【问题标题】：Extract all links from a string with google app script使用谷歌应用脚本从字符串中提取所有链接
【发布时间】：2023-03-05 01:14:01
【问题描述】：

我有一个带有链接的字符串变量（在其他文本中），我希望能够提取包含某个赞助人的所有链接（比如包含单词“case”）...这可能吗？

变量字符串类似于：

var string = 'here is some text line among the ones there will be links like https://stackoverflow.com/questions/40725199/extract-all-links-from-a-string-with-google-app-script?noredirect=1#comment68679843_40725199 and more';

作为一种解决方法，我使用了这里描述的内容：extract links from document，以创建一个以字符串为内容的文档，然后提取链接，但我想直接这样做...

问候，

编辑（致鲁本）：

如果我使用：

var string = 'http://mangafox.me/manga/tales_of_demons_and_gods/c105/1.html here is some text line among the ones there will be links like https://stackoverflow.com/questions/40725199/extract-all-links-from-a-string-with-google-app-script?noredirect=1#comment68679843_40725199 and more ';

我只得到了第一个链接两次（见截图here）。

如果我使用：

var string = 'here is some text line among the ones there will be links like https://stackoverflow.com/questions/40725199/extract-all-links-from-a-string-with-google-app-script?noredirect=1#comment68679843_40725199 and more http://mangafox.me/manga/tales_of_demons_and_gods/c105/1.html ';

还是一样（见截图here）。

【问题讨论】：

“内部带有链接的字符串变量”是什么意思？他们是网址吗？包含示例字符串可以阐明您的意思。你试过什么？
好的。
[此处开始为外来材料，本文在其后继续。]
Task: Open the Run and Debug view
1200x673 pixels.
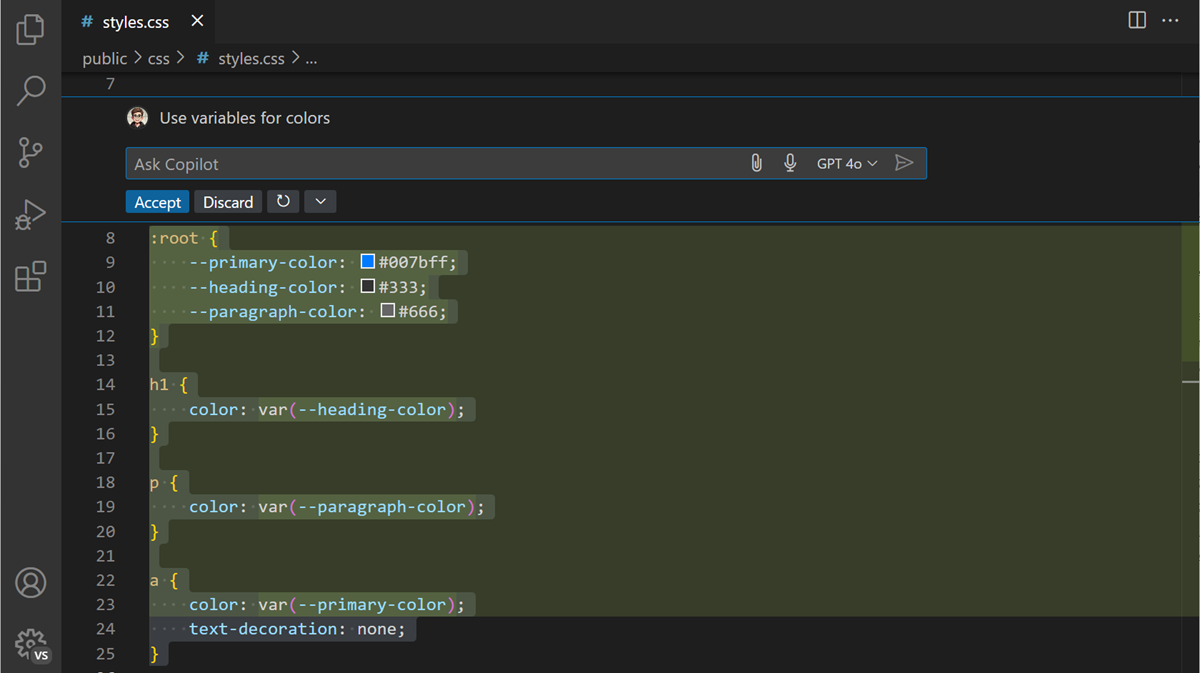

变量字符串类似于： var string = '这里有一些文本行，其中会有stackoverflow.com/questions/40725199/… 等链接';

标签： javascript regex google-apps-script

【解决方案1】：

Google Apps 脚本

function test2(){
  var re = /\b((?:[a-z][\w-]+:(?:\/{1,3}|[a-z0-9%])|www\d{0,3}[.]|[a-z0-9.\-]+[.][a-z]{2,4}\/)(?:[^\s()<>]+|\(([^\s()<>]+|(\([^\s()<>]+\)))*\))+(?:\(([^\s()<>]+|(\([^\s()<>]+\)))*\)|[^\s`!()\[\]{};:'"".,<>?«»“”‘’]))/i;
  var string = 'here is some text line among the ones there will be links like https://stackoverflow.com/questions/40725199/extract-all-links-from-a-string-with-google-app-script?noredirect=1#comment68679843_40725199 and more';
  for(var i = 0; i <= re.exec(string).length; i++){
    if(re.exec(string)[i]) Logger.log(re.exec(string)[i]) 
  }
}

JavaScript。

var re = /\b((?:[a-z][\w-]+:(?:\/{1,3}|[a-z0-9%])|www\d{0,3}[.]|[a-z0-9.\-]+[.][a-z]{2,4}\/)(?:[^\s()<>]+|\(([^\s()<>]+|(\([^\s()<>]+\)))*\))+(?:\(([^\s()<>]+|(\([^\s()<>]+\)))*\)|[^\s`!()\[\]{};:'"".,<>?«»“”‘’]))/i;
var string = 'here is some text line among the ones there will be links like https://stackoverflow.com/questions/40725199/extract-all-links-from-a-string-with-google-app-script?noredirect=1#comment68679843_40725199 and more here is some text line among the ones there will be links like https://stackoverflow.com/questions/40725199/extract-all-links-from-a-string-with-google-app-script?noredirect=1#comment68679843_40725199 and more';
for(var i = 0; i <= re.exec(string).length; i++){
  if(re.exec(string)[i]) console.log(re.exec(string)[i])
}

参考

RegularExpression to Extract Url For Javascript

【讨论】：

好的，我在这个字符串上使用了你的更新版本：'mangafox.me/manga/tales_of_demons_and_gods/c105/1.html stackoverflow.com/questions/40725199/… 这里有一些文本行，其中会有stackoverflow.com/questions/40725199/… 和更多mangafox.me/manga/tales_of_demons_and_gods/c105/1.html'之类的链接；
我只获得第一个链接时遇到了同样的问题。 @Rubén 过去 4 年有什么进展吗？ :-)
@BjörnLarsson 此答案中的代码工作正常。请发布一个新问题，包括minimal reproducible example。

【解决方案2】：

如果您只获得第一个匹配项，那么我认为您需要正则表达式上的“g”标志来捕获所有匹配项，然后每次调用 exec() 都会返回下一个匹配项。我正在使用：

const re = /(?:(?:https?|ftp|file):\/\/|www\.|ftp\.)(?:\([-A-Z0-9+&@#\/%=~_|$?!:,.]*\)|[-A-Z0-9+&@#\/%=~_|$?!:,.])*(?:\([-A-Z0-9+&@#\/%=~_|$?!:,.]*\)|[A-Z0-9+&@#\/%=~_|$])/igm;

while ((reResults = re.exec(s)) !== null) { //finds next match
      Logger.log(reResults[0]); //result of next match
}

【讨论】：